On his previous solo effort, 2014’s American Interior, Rhys embarked on a musical road trip across the Midwest, retracing the footsteps of an 18th-century ancestor who ventured stateside in search of a mythic Welsh-speaking indigenous tribe. Babelsberg is another journey through the American landscape, but it forsakes speculative history to survey the nation’s current condition. Lyrically speaking, the album features some of the most sobering, spiteful songwriting of Rhys’ career, with little of his trademark whimsy to cut through the black-sky mood. If its omnipresent, string-swaddled arrangements (courtesy of the BBC National Orchestra of Wales) initially feel like a soothing antidote to the bleak subject matter, they also serve an equally provocative purpose.

◆ DATA SUPPLIED:
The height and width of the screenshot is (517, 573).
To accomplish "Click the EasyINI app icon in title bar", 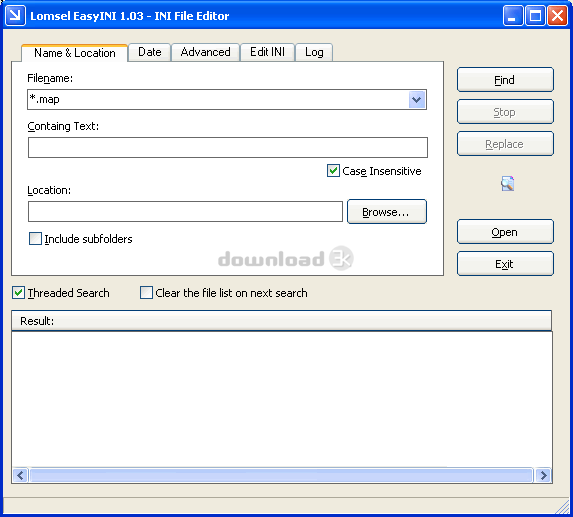I will [15, 15].
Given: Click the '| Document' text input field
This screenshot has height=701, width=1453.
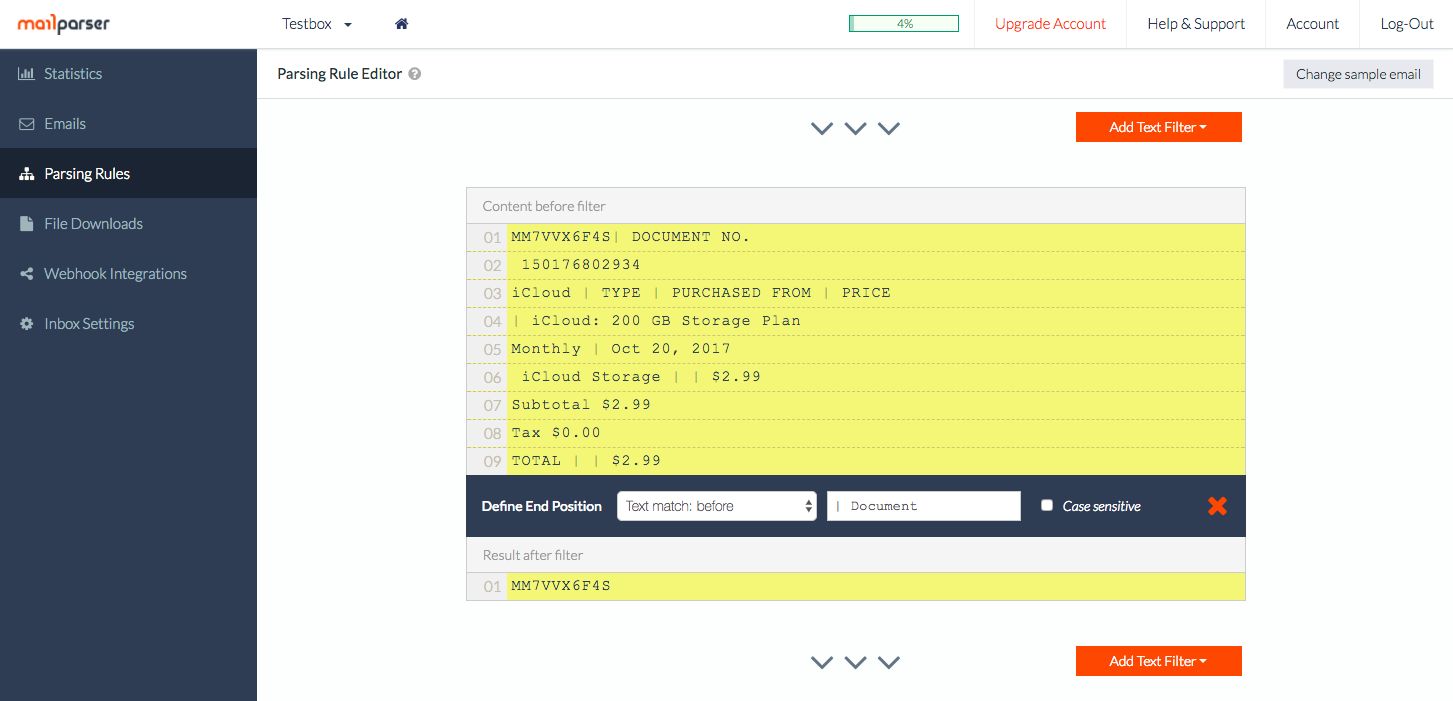Looking at the screenshot, I should pyautogui.click(x=923, y=506).
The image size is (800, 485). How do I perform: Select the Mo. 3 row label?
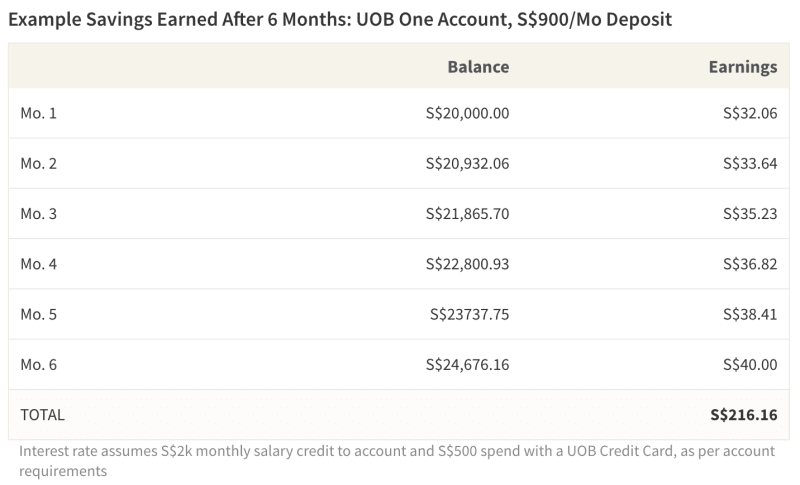pos(38,214)
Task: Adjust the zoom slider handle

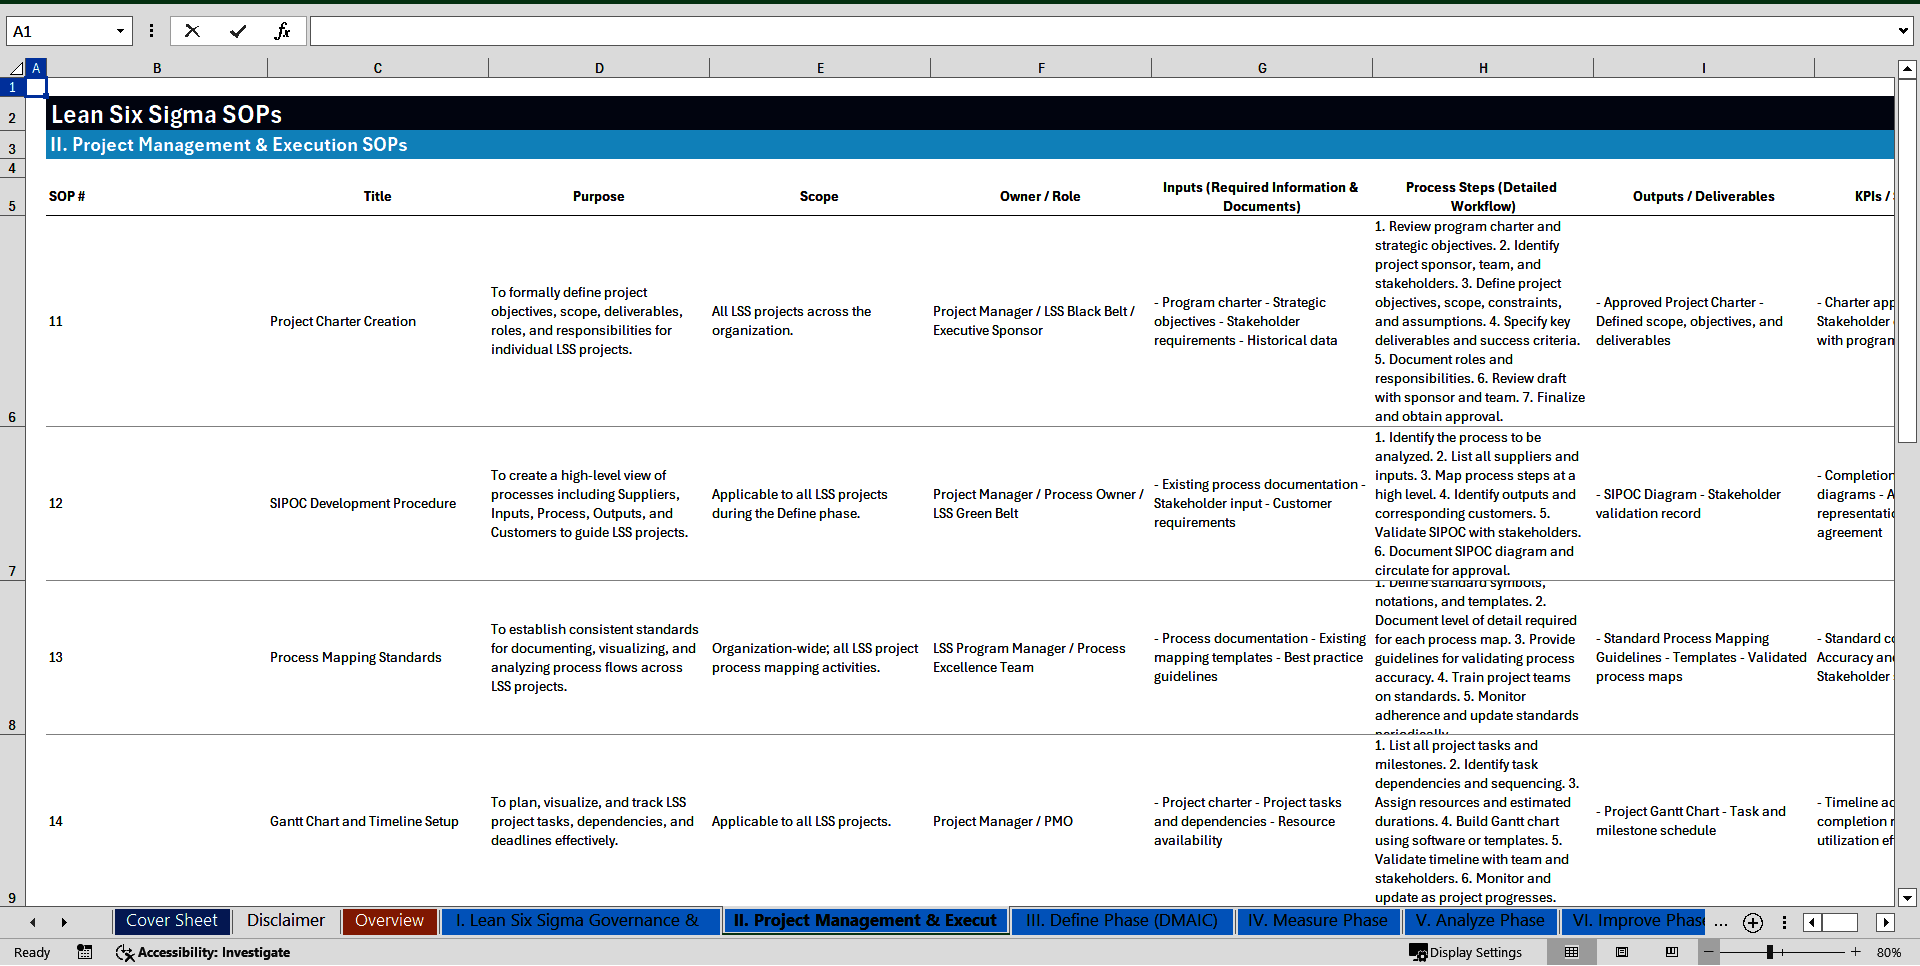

◆ REQUIREMENTS:
- 1) Echo the part of the album review from "On his previous" up to and including "equally provocative purpose.".
- 2) Duplicate the listing from the line with "The image size" through the end of the listing, keeping both ends and leaving out the pictures.

◆ TASK RESPONSES:
- 1)
On his previous solo effort, 2014’s American Interior, Rhys embarked on a musical road trip across the Midwest, retracing the footsteps of an 18th-century ancestor who ventured stateside in search of a mythic Welsh-speaking indigenous tribe. Babelsberg is another journey through the American landscape, but it forsakes speculative history to survey the nation’s current condition. Lyrically speaking, the album features some of the most sobering, spiteful songwriting of Rhys’ career, with little of his trademark whimsy to cut through the black-sky mood. If its omnipresent, string-swaddled arrangements (courtesy of the BBC National Orchestra of Wales) initially feel like a soothing antidote to the bleak subject matter, they also serve an equally provocative purpose.

- 2)
The image size is (800, 485). How do I perform: Select the Mo. 3 row label?
pos(38,214)
Task: Adjust the zoom slider handle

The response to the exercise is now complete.